La princesse se tourna ensuite vers Zuo Xin et Xiao Changqing
: «
Si vous n’avez rien d’urgent, veuillez rester au manoir ce soir. Veuillez nous excuser si nous avons commis des erreurs.
» Ce faisant, elle jeta un coup d’œil à Zhao Ting, lui faisant signe de se joindre à l’équipe d’accueil.
Bien que Zhou Yufei ne comprît pas ce qui se passait, il saisit aussitôt sa prochaine tâche grâce au regard insistant et familier de sa mère, qui le poussait au mariage. Tout en grommelant des injures à l'encontre des deux personnes à ses côtés pour leur manque de loyauté, il esquissa un sourire charmeur
: «
Mademoiselle Jiang, je vous en prie.
»
Observant la scène de côté, la mère de Zhou eut un mouvement de recul. Serrant les dents, elle regarda son fils turbulent, puis jeta un regard inquiet à la princesse souriante. Celle-ci fit signe à la mère de Zhou de se calmer et demanda à une servante d'apporter de l'eau à Zhou Jixiang.
Zhou Yufei et la femme se levèrent, et le reste du groupe s'inclina devant le prince et la princesse avant de quitter la pièce par petits groupes de deux ou trois.
Voyant la foule disparaître au loin et les serviteurs se retirer, Zhou Jixiang claqua sa tasse de thé sur la table avec fracas, se leva et pointa du doigt le Septième Prince avec colère, en criant : « Amener une femme comme celle-ci en prétendant qu'elle est une descendante de la famille Jiang, et ensuite essayer de la pousser vers mon fils, Zhao Rui, qu'est-ce que vous voulez dire par là ?! »
Le Septième Prince prit calmement une gorgée de thé, ses yeux sombres laissant transparaître un amusement certain : « Le Premier ministre Zhou a un caractère bien trempé. De tels propos ne sont appropriés qu'à l'intérieur de ma résidence. Il serait inconvenant qu'il m'appelle par mon prénom aussi familièrement à l'extérieur ! »
Zhou Qianbo, le visage rouge de colère, faisait les cent pas devant eux, les mains derrière le dos
: «
Je sais que j’ai eu tort à l’époque, et je me sens coupable envers frère Jiang et sa femme. Mais vous savez bien que je n’avais pas le choix
! N’ai-je pas fait de mon mieux pour les retrouver toutes ces années
? Mais vous, que voulez-vous dire en amenant cette personne ici
?
»
Madame Zhou, qui se tenait à proximité, était un peu perplexe. Elle jeta un rapide coup d'œil à la princesse, qui écoutait en souriant, et demanda : « Quoi, que se passe-t-il ? Mademoiselle Jiang de tout à l'heure n'était-elle qu'une ruse ? »

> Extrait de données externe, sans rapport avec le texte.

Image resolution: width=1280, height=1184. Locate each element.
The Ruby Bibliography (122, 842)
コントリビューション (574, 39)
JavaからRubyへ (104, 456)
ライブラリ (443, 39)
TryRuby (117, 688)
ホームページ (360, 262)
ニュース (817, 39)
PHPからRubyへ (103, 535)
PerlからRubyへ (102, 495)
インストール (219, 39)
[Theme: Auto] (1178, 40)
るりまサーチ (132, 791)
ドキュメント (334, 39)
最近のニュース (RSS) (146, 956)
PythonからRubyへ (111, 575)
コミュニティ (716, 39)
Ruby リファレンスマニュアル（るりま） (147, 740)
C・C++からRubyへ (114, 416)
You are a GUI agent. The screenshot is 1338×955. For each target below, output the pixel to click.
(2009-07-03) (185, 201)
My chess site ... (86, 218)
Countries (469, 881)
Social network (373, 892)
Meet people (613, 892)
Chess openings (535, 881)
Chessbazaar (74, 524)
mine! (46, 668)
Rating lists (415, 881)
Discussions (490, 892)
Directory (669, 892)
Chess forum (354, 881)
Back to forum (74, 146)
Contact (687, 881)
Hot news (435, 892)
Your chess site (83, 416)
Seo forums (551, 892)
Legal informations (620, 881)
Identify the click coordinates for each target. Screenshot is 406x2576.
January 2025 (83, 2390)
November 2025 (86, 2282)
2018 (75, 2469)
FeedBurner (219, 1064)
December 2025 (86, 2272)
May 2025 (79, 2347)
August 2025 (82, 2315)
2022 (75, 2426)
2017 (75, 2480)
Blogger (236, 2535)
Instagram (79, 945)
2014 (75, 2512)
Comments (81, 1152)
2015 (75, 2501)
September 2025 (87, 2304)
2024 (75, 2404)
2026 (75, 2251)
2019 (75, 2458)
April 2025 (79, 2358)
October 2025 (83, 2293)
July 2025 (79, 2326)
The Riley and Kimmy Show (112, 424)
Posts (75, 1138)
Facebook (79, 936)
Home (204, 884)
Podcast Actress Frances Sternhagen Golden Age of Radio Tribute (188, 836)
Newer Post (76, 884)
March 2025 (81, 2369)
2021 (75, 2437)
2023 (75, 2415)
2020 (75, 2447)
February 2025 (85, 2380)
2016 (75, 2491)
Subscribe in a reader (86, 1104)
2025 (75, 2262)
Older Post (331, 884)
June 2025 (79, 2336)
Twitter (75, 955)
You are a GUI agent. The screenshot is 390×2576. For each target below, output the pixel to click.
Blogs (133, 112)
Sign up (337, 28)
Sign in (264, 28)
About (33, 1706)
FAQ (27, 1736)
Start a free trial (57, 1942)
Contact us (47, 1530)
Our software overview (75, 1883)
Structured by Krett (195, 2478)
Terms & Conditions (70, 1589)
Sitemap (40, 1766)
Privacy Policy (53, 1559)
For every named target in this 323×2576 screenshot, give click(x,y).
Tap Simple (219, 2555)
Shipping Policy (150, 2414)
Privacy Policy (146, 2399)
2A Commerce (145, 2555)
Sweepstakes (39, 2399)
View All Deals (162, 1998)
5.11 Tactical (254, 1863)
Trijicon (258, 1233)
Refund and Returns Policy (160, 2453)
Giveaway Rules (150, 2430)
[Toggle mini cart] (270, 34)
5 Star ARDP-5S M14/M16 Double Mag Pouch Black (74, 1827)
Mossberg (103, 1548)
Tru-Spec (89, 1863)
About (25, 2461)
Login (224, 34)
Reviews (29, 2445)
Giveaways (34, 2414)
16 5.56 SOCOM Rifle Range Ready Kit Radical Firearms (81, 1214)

Zhou Qianbo la foudroya du regard et dit d'un ton irrité : « Ce n'est pas parce qu'elles se ressemblent que c'est vrai ! Ces dix dernières années, j'ai vu au moins deux ou trois personnes qui ressemblent à ma belle-sœur, voire dix. Et elles s'appellent toutes Xue Luo ? »
Tout en parlant, elle s'avança d'un pas furieux, frappa du poing la petite table à côté de Madame Zhou et rugit : « Vous avez vu cette enfant tout à l'heure ! Quand sa famille est revenue à Bianjing, elle avait huit ans et des yeux de phénix ! Comment une personne peut-elle changer autant qu'elle le souhaite, et avoir des yeux de bœuf après plus de dix ans ! »
Madame Zhou était de quelques années l'aînée de Zhou Qianbo et avait une mauvaise mémoire. Après avoir été réprimandée par son mari, elle eut immédiatement le vertige et fixa Zhou Jixiang, bouche bée.
En entendant l'expression « œil de vache », la princesse éclata de rire. Le septième prince faillit recracher son thé. Le couple échangea un regard, puis se tourna vers Zhou Qianbo, comme pour acquiescer tacitement.